[Work instructions]
Return only these lines: the one that contains "Viewport: 1456px width, 819px" and every line after it through the end of the listing, exactly, without pictures.

-.-.-

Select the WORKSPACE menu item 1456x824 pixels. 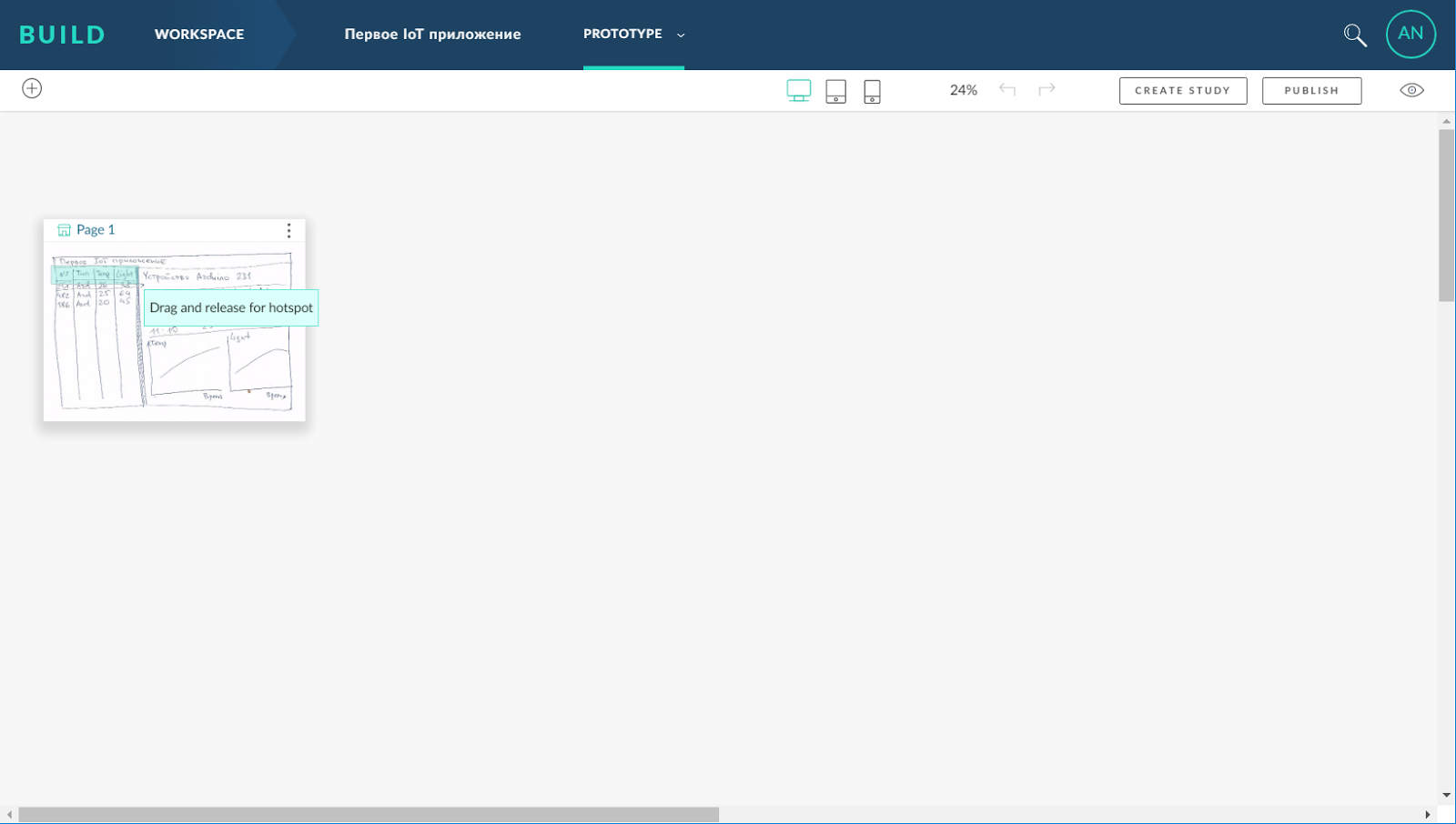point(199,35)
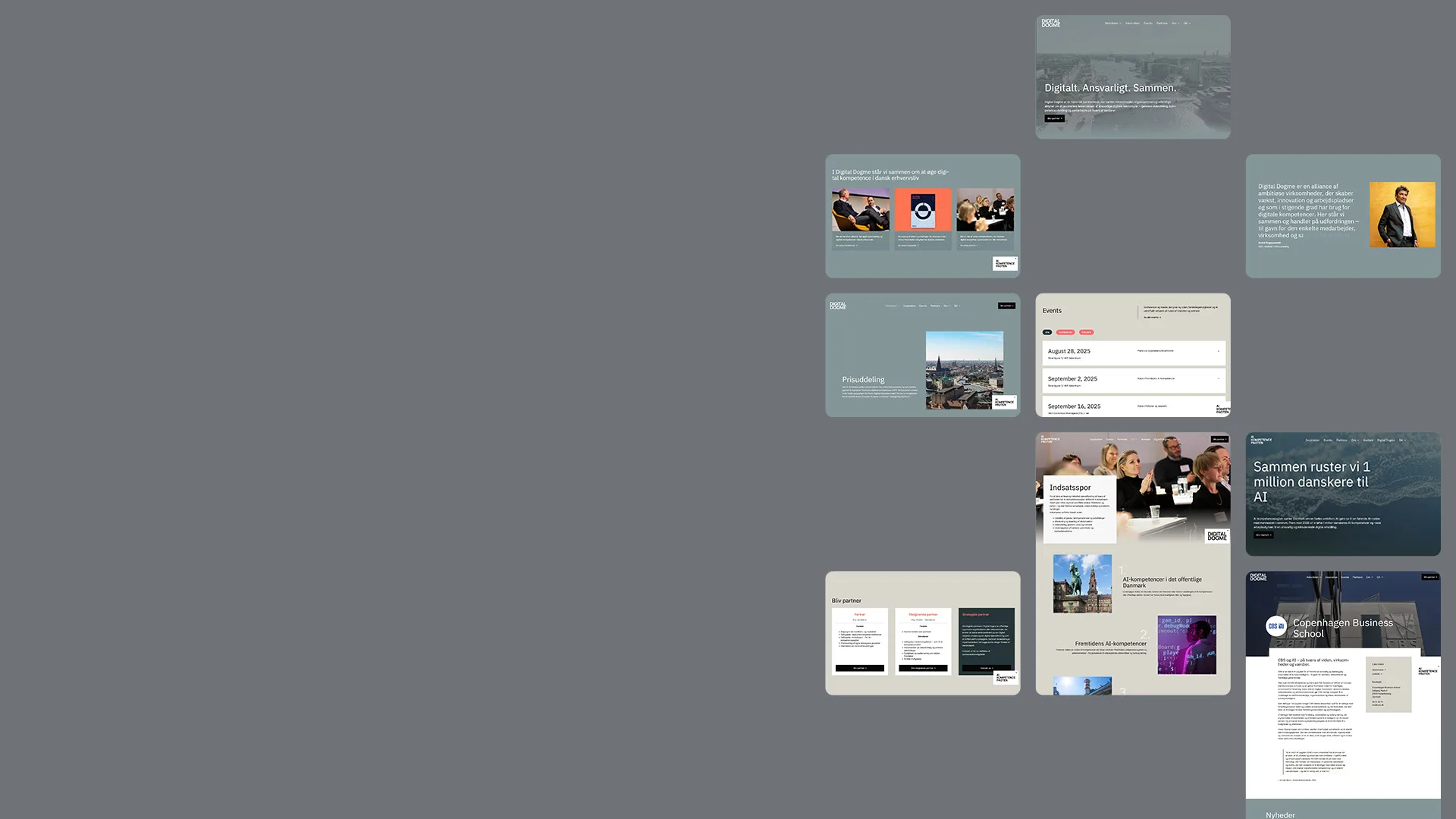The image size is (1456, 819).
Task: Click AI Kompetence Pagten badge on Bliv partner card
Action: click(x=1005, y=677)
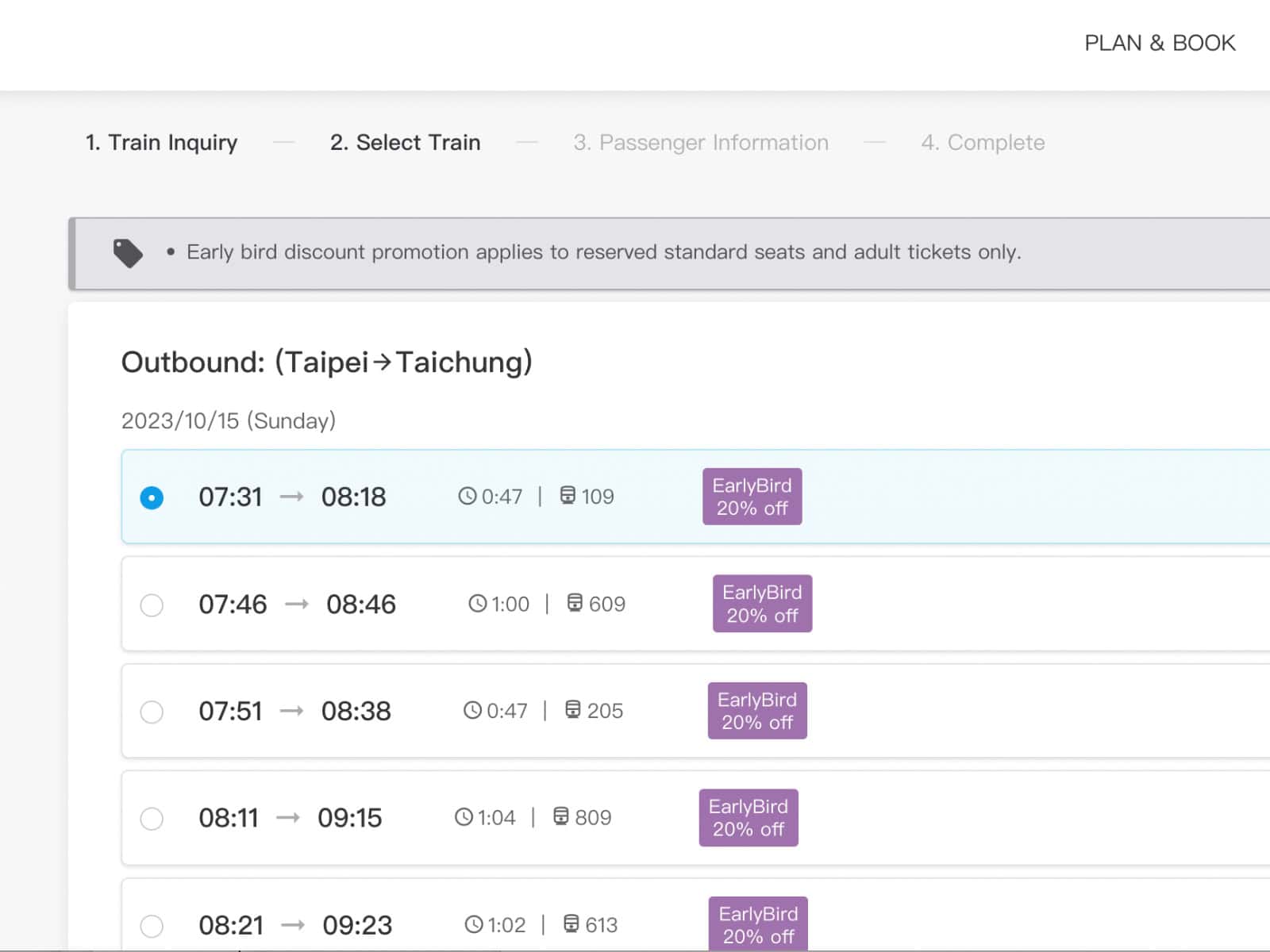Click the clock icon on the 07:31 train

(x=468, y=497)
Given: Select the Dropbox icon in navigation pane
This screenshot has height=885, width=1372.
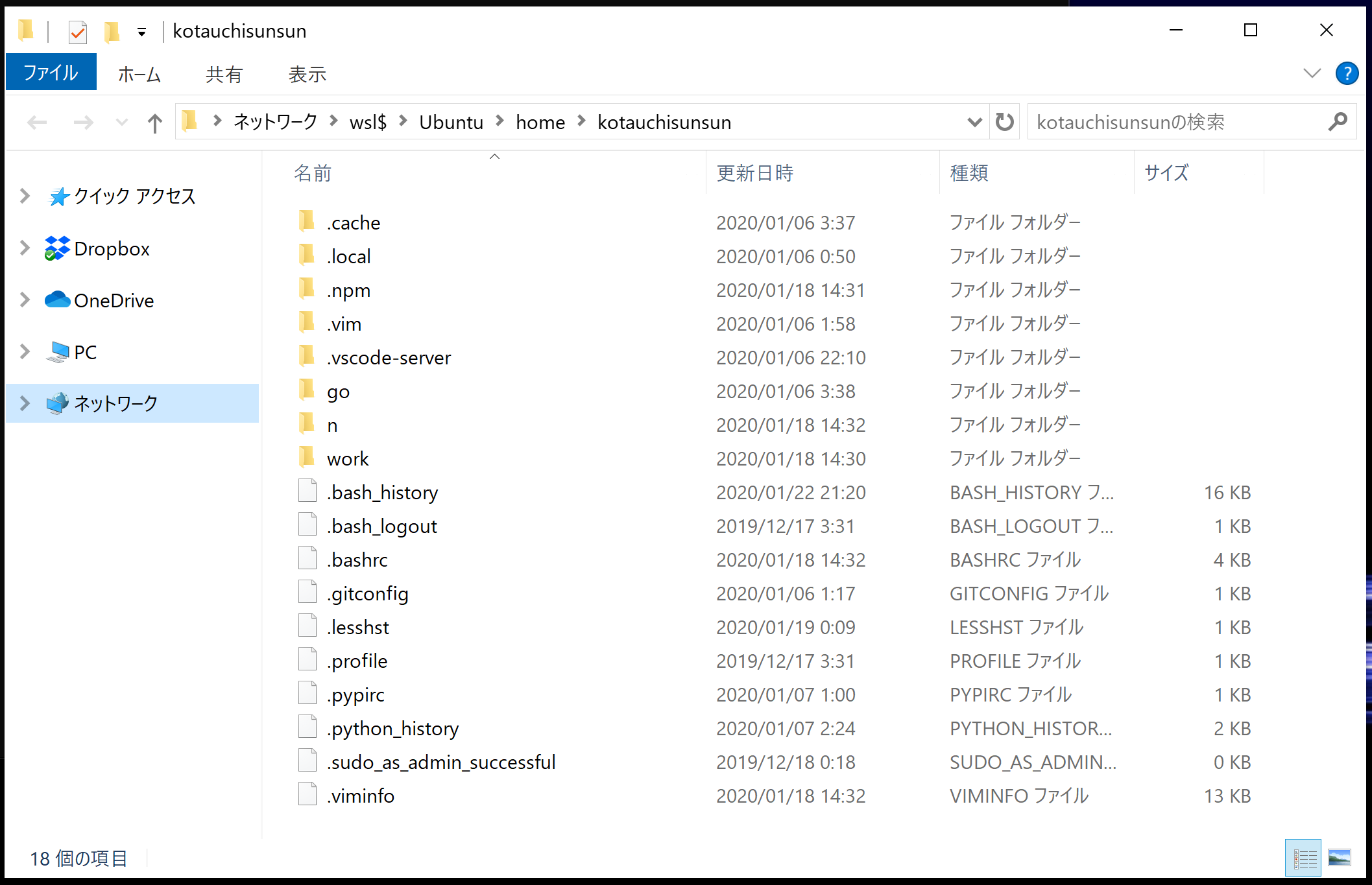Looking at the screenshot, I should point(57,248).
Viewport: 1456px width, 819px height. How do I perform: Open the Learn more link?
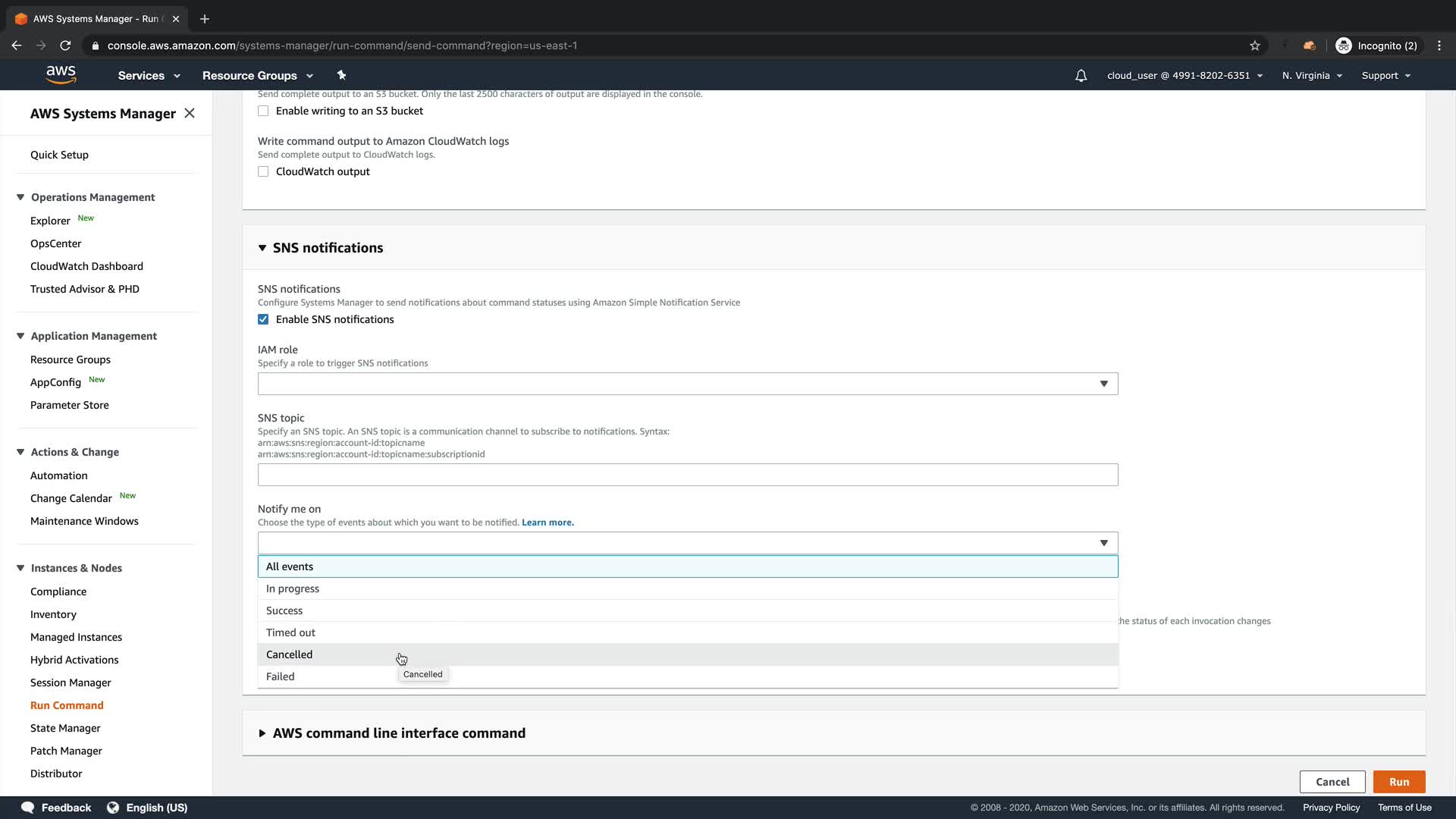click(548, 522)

-.-.-

[Your response]
Viewport: 1456px width, 819px height. How do I perform: Open the Learn more link?
click(548, 522)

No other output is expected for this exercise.